*EXTRAIT DU TEXTE*:
'''
Les personnages importants vers 1745 sont des hommes ayant une influence remarquable grâce à leur talent de négociateur et d'orateur. Ce sont surtout des chefs, des ambassadeurs, mais aussi des chamans et des aînés. Plusieurs de ces personnages assurent les fonctions d'ambassadeur, de diplomate et de chef de guerre. Ce sont des individus respectés et réputés autant au sein de leur nation qu'à l'extérieur de celle-ci. Certains se consacrent à la défense des intérêts de leur nation et à la conservation de leurs territoires. Au sein de leur alliance avec les Autochtones, les Français privilégient certains chefs afin de s'en servir comme intermédiaires auprès de leur peuple. Ils tentent de gagner puis de conserver l'amitié de ceux qui sont les plus influents. Ces personnages importants nous ont laissé de précieux témoignages.
Témoignage d'un vieux chaman micmac qui raconte que la vie des Micmacs était autrefois plus facile :
Mon Père,
Avant votre arrivée dans ces contrées-ci qui sont cette terre où le Grand Dieu nous a fait naître, et où nous sommes crus [multipliés] comme les herbes et les arbres que tu vois, notre grande occupation était de chasser à toute sorte de bêtes, de nous nourrir de leur chair et de nous couvrir de leurs peaux; de chasser au gibier soit petit soit grand, de choisir entre tous ces gibiers les plus beaux et les mieux garnis en plumage pour nous en faire des ornements de tête. Nous ne tuions de bêtes et de gibiers qu'autant qu'il nous en fallait pour manger en un jour, le lendemain nous recommencions. Mais ne pense pas que nos chasses fussent comme aujourd'hui pénibles et laborieuses; il ne s'agissait alors que de sortir de nos cabanes quelquefois avec nos flèches et nos dards, quelquefois sans flèches et sans dards, et à une très petite distance de notre village nous trouvions nos besoins. S'il ne nous plaisait pas dans certains jours de manger de la viande, nous allions aux lacs et aux rivières qui se trouvaient le plus à proximité du lieu où étaient nos cabanes, ou bien à la côte la plus voisine, et là nous attrapions du poisson de toute espèce dont nous nous nourrissions.(Maillard, « Lettre de M. l'abbé Maillard sur les missions de l'Acadie et particulièrement sur les missions micmaques », vers 1750, Les Soirées canadiennes, 1863, p. 300)
Trois harangues d'Atecouando, un chef abénakis de Saint-François (Odanak), ont été conservées. Dans son discours de 1752, Atecouando s'adresse au capitaine Stevens, député du gouverneur de Boston (Nouvelle-Angleterre). Il lui demande qui a autorisé les Anglais à faire arpenter et coloniser les terres qui appartiennent toujours aux Abénakis :
Mon frère,
Nous vous parlons à vous comme si nous parlions à votre gouverneur de Boston. Nous entendons de toute part que ce gouverneur et les Bostonnais disent que les Abénakis sont de mauvaises gens. C'est en vain qu'on nous taxe d'avoir le cœur mal fait, c'est toujours vous, nos frères, qui nous ont attaqués; vous avez une bouche de sucre, mais un cœur de fiel; à la vérité dès que vous commencez, nous savons nous défendre.
'''
*TRAVAIL À FAIRE*:
- A) Dans le texte sur les personnages importants vers 1745, à qui Atecouando s'adresse-t-il dans son discours de 1752 ?
- B) Recopiez le passage du texte sur les personnages importants vers 1745 compris entre « Trois harangues d'Atecouando, un » et « savons nous défendre. », ces deux limites incluses.
- C) Poursuivez le texte sur les personnages importants vers 1745 à partir de sa dernière phrase.

*ENTRÉES*:
'''
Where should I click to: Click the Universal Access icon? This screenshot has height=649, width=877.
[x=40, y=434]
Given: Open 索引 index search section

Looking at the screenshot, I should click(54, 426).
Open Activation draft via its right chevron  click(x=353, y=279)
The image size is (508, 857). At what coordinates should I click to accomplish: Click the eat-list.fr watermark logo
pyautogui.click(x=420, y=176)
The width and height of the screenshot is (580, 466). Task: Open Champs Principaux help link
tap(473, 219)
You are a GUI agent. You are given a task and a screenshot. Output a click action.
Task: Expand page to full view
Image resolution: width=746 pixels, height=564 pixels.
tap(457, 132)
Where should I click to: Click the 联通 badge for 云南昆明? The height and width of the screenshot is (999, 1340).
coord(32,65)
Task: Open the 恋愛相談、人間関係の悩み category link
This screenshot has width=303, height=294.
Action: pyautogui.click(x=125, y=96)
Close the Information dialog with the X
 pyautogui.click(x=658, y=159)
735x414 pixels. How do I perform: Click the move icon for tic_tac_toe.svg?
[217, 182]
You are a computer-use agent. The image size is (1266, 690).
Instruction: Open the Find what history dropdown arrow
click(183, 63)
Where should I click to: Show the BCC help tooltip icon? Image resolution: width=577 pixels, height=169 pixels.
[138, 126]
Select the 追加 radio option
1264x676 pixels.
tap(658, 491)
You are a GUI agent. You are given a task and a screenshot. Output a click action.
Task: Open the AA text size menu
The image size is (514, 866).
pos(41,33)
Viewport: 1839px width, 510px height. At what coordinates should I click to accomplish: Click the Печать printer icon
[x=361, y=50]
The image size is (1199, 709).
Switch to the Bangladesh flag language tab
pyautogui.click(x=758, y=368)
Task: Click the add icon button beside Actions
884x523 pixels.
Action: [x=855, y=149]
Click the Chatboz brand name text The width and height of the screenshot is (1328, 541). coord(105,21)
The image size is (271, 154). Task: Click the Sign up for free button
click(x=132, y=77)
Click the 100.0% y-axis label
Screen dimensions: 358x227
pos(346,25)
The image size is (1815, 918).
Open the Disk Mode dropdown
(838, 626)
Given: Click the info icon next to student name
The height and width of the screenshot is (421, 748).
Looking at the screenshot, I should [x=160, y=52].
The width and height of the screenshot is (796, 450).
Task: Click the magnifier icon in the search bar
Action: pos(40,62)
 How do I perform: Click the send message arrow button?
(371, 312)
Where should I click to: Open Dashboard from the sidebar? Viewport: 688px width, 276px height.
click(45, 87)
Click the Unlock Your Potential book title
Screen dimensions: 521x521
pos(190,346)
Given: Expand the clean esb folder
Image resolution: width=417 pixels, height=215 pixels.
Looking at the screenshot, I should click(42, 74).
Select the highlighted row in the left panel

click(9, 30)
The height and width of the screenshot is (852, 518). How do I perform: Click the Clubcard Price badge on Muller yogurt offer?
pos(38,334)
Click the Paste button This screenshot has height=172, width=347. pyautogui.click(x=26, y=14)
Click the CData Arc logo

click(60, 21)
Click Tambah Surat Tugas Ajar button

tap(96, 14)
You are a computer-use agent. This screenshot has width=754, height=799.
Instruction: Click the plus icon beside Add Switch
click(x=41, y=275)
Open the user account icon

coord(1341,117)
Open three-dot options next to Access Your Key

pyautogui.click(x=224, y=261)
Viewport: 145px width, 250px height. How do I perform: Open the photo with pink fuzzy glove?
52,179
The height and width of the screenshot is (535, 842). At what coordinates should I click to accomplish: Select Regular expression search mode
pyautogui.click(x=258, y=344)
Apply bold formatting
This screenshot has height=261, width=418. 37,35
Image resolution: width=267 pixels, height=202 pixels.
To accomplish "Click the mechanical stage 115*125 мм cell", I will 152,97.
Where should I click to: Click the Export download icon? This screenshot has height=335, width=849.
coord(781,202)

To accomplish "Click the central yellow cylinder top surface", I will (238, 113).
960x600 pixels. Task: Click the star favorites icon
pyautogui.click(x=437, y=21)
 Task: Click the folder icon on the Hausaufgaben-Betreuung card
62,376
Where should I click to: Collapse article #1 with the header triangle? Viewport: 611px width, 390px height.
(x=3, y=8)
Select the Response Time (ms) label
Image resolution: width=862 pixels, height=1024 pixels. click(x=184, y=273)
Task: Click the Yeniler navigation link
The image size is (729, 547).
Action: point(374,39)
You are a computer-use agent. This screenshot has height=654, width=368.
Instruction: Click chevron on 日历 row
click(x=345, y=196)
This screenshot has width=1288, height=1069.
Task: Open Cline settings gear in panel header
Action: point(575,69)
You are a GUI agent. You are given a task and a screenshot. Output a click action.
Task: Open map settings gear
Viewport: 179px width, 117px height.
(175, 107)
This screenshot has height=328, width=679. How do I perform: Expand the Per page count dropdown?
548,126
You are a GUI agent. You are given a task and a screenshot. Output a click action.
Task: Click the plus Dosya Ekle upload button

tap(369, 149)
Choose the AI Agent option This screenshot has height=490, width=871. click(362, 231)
'''
*LES RÉPONSES*:
- A) Au capitaine Stevens, député du gouverneur de Boston (Nouvelle-Angleterre).

- B)
Trois harangues d'Atecouando, un chef abénakis de Saint-François (Odanak), ont été conservées. Dans son discours de 1752, Atecouando s'adresse au capitaine Stevens, député du gouverneur de Boston (Nouvelle-Angleterre). Il lui demande qui a autorisé les Anglais à faire arpenter et coloniser les terres qui appartiennent toujours aux Abénakis :
Mon frère,
Nous vous parlons à vous comme si nous parlions à votre gouverneur de Boston. Nous entendons de toute part que ce gouverneur et les Bostonnais disent que les Abénakis sont de mauvaises gens. C'est en vain qu'on nous taxe d'avoir le cœur mal fait, c'est toujours vous, nos frères, qui nous ont attaqués; vous avez une bouche de sucre, mais un cœur de fiel; à la vérité dès que vous commencez, nous savons nous défendre.

- C)
2o Nous vous disons, mon frère, que nous ne demandons point la guerre; nous ne demandons pas mieux que d'être tranquilles, et il ne tient qu'à nos frères les Anglais d'avoir la paix avec nous.
3o Nous n'avons point encore vendu les terres que nous habitons; nous voulons en conserver la possession. Nos anciens ont bien voulu vous souffrir, nos frères les Anglais, au bord de la mer, […], nous le voulons bien aussi.
4o Nous ne voulons pas seulement céder un pouce des terres que nous habitons au-delà de ce qui a été décidé anciennement par nos frères.
5o Vous avez depuis là, où vous êtes logés, la mer pour votre partage; vous pouvez y traiter, mais nous vous défendons très expressément de tuer un seul castor, ni prendre un morceau de bois sur les terres que nous habitons. Si vous voulez du bois, nous vous le vendrons, mais vous ne l'aurez pas sans notre permission.
6o Qui est-ce qui vous a autorisé, mon frère, à faire arpenter ces terres? Nous prions le gouverneur de Boston, notre frère, de faire punir ces arpenteurs, ne pouvant pas nous imaginer que ce soit par son ordre.
7o Vous êtes donc les maîtres, nos frères, de la paix que nous devons avoir avec vous; d'abord que vous ne voudrez point anticiper sur ces terres, nous serons en paix comme le Roi de France l'est avec le Roi de la Grande-Bretagne.(« Paroles des Abénakis de Saint-François au capitaine Stevens, député du gouverneur de Boston, en présence de M. le baron de Longueil, gouverneur intérimaire du Canada, et des Iroquois du Sault Saint-Louis et du Lac-des-Deux-Montagnes (le 5 juillet 1752) », Bulletin des recherches historiques, vol. 39, 1933, p. 109-110)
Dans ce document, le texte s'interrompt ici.